__Assigned task__
The listing that follows should be copied in full, exactly as written.

▶

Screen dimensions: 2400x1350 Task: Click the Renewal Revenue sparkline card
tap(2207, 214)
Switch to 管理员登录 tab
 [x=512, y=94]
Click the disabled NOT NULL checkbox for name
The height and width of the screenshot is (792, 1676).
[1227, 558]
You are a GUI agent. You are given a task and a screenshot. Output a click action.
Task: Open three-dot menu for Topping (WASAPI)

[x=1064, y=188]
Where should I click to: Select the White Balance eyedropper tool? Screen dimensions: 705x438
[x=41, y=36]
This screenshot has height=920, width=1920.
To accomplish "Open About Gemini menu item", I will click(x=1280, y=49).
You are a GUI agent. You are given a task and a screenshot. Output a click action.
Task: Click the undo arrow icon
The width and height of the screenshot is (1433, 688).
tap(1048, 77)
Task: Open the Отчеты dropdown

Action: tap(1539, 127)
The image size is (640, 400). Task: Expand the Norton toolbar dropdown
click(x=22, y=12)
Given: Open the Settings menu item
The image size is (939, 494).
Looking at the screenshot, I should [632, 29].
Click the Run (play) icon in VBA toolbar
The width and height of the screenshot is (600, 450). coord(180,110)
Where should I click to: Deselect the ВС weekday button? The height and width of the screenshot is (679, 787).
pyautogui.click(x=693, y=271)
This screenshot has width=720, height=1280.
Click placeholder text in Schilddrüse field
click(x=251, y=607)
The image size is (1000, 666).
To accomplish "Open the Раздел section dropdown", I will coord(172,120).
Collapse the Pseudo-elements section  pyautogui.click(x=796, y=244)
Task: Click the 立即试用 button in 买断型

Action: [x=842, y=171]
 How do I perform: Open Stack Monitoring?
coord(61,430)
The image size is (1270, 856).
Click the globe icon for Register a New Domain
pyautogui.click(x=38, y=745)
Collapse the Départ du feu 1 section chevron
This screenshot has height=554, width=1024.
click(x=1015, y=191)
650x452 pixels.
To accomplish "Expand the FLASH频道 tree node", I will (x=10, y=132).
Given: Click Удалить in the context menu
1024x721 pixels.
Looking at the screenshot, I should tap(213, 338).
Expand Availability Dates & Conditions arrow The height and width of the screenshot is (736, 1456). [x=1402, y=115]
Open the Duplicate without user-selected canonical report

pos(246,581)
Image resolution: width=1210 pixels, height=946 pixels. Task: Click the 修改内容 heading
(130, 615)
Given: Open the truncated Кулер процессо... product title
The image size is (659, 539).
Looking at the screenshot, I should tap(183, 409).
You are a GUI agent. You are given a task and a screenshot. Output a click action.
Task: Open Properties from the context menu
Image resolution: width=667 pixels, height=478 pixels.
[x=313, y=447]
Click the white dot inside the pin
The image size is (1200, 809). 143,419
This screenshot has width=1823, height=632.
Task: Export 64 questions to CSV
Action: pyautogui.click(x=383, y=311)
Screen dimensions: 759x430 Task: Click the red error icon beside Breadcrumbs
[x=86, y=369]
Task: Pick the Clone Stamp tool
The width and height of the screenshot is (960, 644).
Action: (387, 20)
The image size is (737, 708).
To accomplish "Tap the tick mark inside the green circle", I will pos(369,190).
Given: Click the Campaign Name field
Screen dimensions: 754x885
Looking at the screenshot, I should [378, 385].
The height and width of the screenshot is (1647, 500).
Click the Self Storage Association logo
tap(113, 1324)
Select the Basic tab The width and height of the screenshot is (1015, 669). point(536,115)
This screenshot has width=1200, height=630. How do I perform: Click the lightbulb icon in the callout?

◀

__Result__
Screen dimensions: 2400x1350 Task: Click the Renewal Revenue sparkline card
tap(2207, 214)
Switch to 管理员登录 tab
 [x=512, y=94]
Click the disabled NOT NULL checkbox for name
The height and width of the screenshot is (792, 1676).
[1227, 558]
You are a GUI agent. You are given a task and a screenshot. Output a click action.
Task: Open three-dot menu for Topping (WASAPI)

[x=1064, y=188]
Where should I click to: Select the White Balance eyedropper tool? Screen dimensions: 705x438
[x=41, y=36]
This screenshot has height=920, width=1920.
To accomplish "Open About Gemini menu item", I will click(x=1280, y=49).
You are a GUI agent. You are given a task and a screenshot. Output a click action.
Task: Click the undo arrow icon
The width and height of the screenshot is (1433, 688).
tap(1048, 77)
Task: Open the Отчеты dropdown

Action: tap(1539, 127)
The image size is (640, 400). Task: Expand the Norton toolbar dropdown
click(x=22, y=12)
Given: Open the Settings menu item
The image size is (939, 494).
Looking at the screenshot, I should [632, 29].
Click the Run (play) icon in VBA toolbar
The width and height of the screenshot is (600, 450). coord(180,110)
Where should I click to: Deselect the ВС weekday button? The height and width of the screenshot is (679, 787).
pyautogui.click(x=693, y=271)
This screenshot has width=720, height=1280.
Click placeholder text in Schilddrüse field
click(x=251, y=607)
The image size is (1000, 666).
To accomplish "Open the Раздел section dropdown", I will coord(172,120).
Collapse the Pseudo-elements section  pyautogui.click(x=796, y=244)
Task: Click the 立即试用 button in 买断型

Action: [x=842, y=171]
 How do I perform: Open Stack Monitoring?
coord(61,430)
The image size is (1270, 856).
Click the globe icon for Register a New Domain
pyautogui.click(x=38, y=745)
Collapse the Départ du feu 1 section chevron
This screenshot has height=554, width=1024.
click(x=1015, y=191)
650x452 pixels.
To accomplish "Expand the FLASH频道 tree node", I will (x=10, y=132).
Given: Click Удалить in the context menu
1024x721 pixels.
Looking at the screenshot, I should tap(213, 338).
Expand Availability Dates & Conditions arrow The height and width of the screenshot is (736, 1456). [x=1402, y=115]
Open the Duplicate without user-selected canonical report

pos(246,581)
Image resolution: width=1210 pixels, height=946 pixels. Task: Click the 修改内容 heading
(130, 615)
Given: Open the truncated Кулер процессо... product title
The image size is (659, 539).
Looking at the screenshot, I should tap(183, 409).
You are a GUI agent. You are given a task and a screenshot. Output a click action.
Task: Open Properties from the context menu
Image resolution: width=667 pixels, height=478 pixels.
[x=313, y=447]
Click the white dot inside the pin
The image size is (1200, 809). 143,419
This screenshot has width=1823, height=632.
Task: Export 64 questions to CSV
Action: pyautogui.click(x=383, y=311)
Screen dimensions: 759x430 Task: Click the red error icon beside Breadcrumbs
[x=86, y=369]
Task: Pick the Clone Stamp tool
The width and height of the screenshot is (960, 644).
Action: (387, 20)
The image size is (737, 708).
To accomplish "Tap the tick mark inside the green circle", I will pos(369,190).
Given: Click the Campaign Name field
Screen dimensions: 754x885
Looking at the screenshot, I should [378, 385].
The height and width of the screenshot is (1647, 500).
Click the Self Storage Association logo
tap(113, 1324)
Select the Basic tab The width and height of the screenshot is (1015, 669). point(536,115)
This screenshot has width=1200, height=630. How do I perform: Click the lightbulb icon in the callout?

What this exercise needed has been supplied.